Born in eastern Ukraine, Larisa Iosifnova Bogoraz was by profession a
linguist. In 1950, she married the writer Yuli Daniel who, together
with Andrei Sinyavsky, was subsequently arrested by Soviet authorities
in 1965 for publishing their stories abroad. This trial, marking the
first prosecution of Soviet writers for their literary activities since
the time of Stalin, gained international attention and laid the
groundwork for the Soviet human rights movement.
Daniel and Sinyavsky were convicted by a kangaroo court and sentenced
to long terms in a Soviet labor camp in the Mordovia region. Traveling
to visit her incarcerated husband, Larisa Bogoraz met relatives of
other political prisoners. Soon she was deeply involved in drafting and
distributing petitions calling upon the Soviet Government to observe
the basic civil liberties enumerated in the 1936 Soviet constitution.
In early 1968, Larisa Bogoraz joined Pavel Litvinov to produce a
petition addressed to the international community and protesting the
trial of dissident Alexandr Ginzburg, who had compiled the well-known
``White Book'' on the trial of Daniel and Sinyavsky. In August of that
year, when, as Ludmilla Alexeyeva wrote so eloquently, ``the Politburo
decided to `strengthen peace' by invading a sovereign country,'' Larisa
and six other brave souls met on Red Square and unfurled banners in
defense of Czechoslovakia and condemnation of the crushing of ``Prague
Spring.'' For their noble efforts, they were arrested by the KGB,
tried, and convicted of ``slander'' against the Soviet Union. Bogoraz
was sentenced to 4 years of internal exile in the Irkutsk region of
eastern Siberia, where she worked in a wood-processing factory. In a
show of solidarity and respect for her, Larisa's dissident friends
combined their resources and bought her a house to live in while she
served her exile term. When she completed her sentence, she sold the
house and gave the proceeds to a fund for political prisoners.
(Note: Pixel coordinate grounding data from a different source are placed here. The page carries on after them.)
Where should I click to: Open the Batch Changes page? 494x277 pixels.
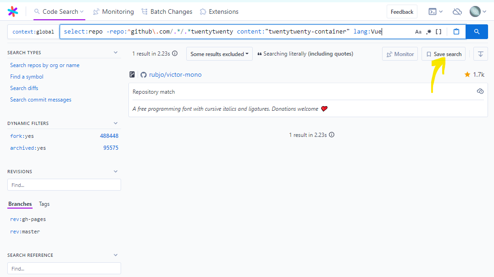[167, 11]
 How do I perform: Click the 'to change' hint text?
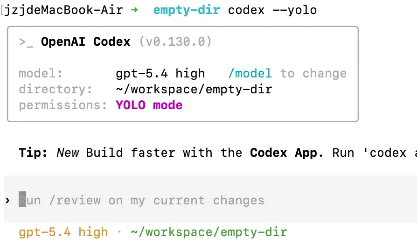coord(313,73)
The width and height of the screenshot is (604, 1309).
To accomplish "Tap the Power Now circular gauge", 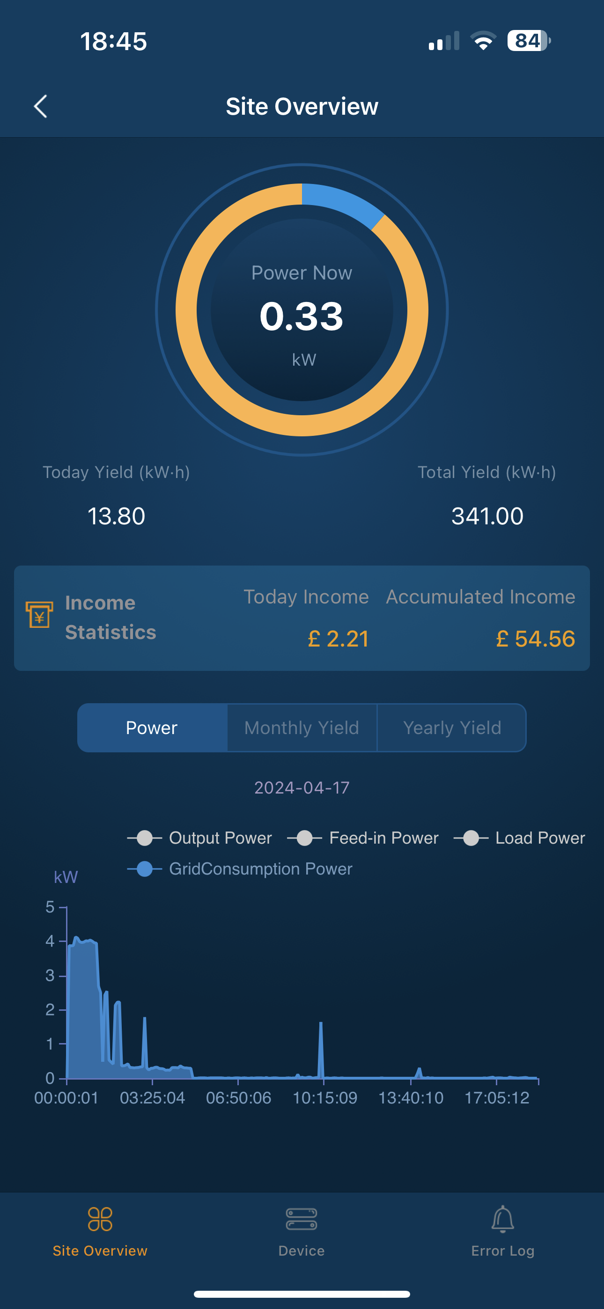I will coord(301,310).
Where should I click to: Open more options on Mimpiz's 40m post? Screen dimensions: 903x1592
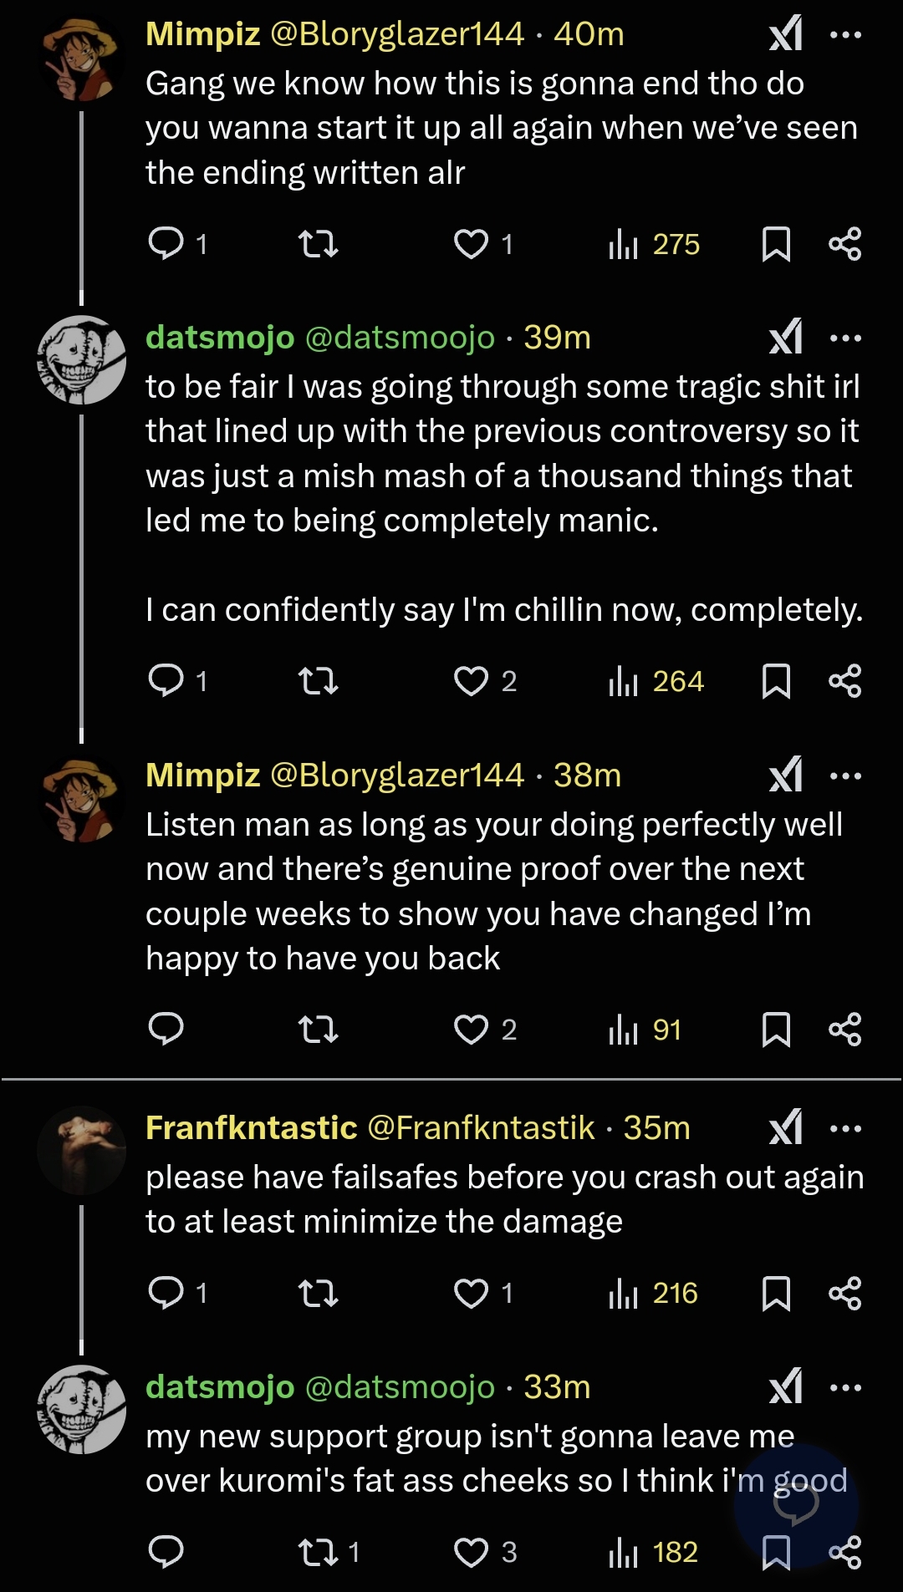pos(845,35)
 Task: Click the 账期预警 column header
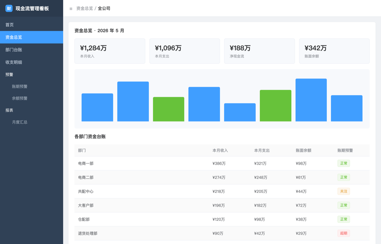(x=345, y=150)
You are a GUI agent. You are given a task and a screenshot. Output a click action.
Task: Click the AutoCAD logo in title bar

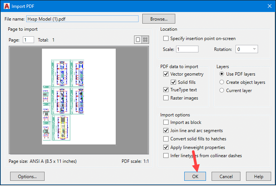coord(5,6)
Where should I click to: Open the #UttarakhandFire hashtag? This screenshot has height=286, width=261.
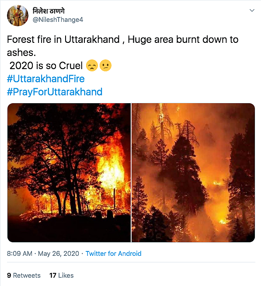point(46,79)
By 1976, she was back in Moscow actively involved in the compilation
of the ``samizdat'' publication ``Memory'' dedicated to chronicling the
repressions of the Stalin era.
Meanwhile, personal tragedy struck. Lansa's second husband, Moscow
Helsinki Group member and political prisoner Anatoly Marchenko, died of
a hunger strike in Chistopol Prison in December 1986. The Helsinki
Commission, which I am proud to chair, had raised the Marchenko case on
several occasions, and the late Warren Christopher, our head of
delegation at the CSCE meeting in Vienna, led a moment of silence in
memory of Mr. Marchenko. The Soviet and East German delegations walked
out in protest, but a few weeks later Dr. Andrei Sakharov was released
from his Gorky exile, and in February 1987 General Secretary Gorbachev
initiated the wholesale release of Soviet political prisoners.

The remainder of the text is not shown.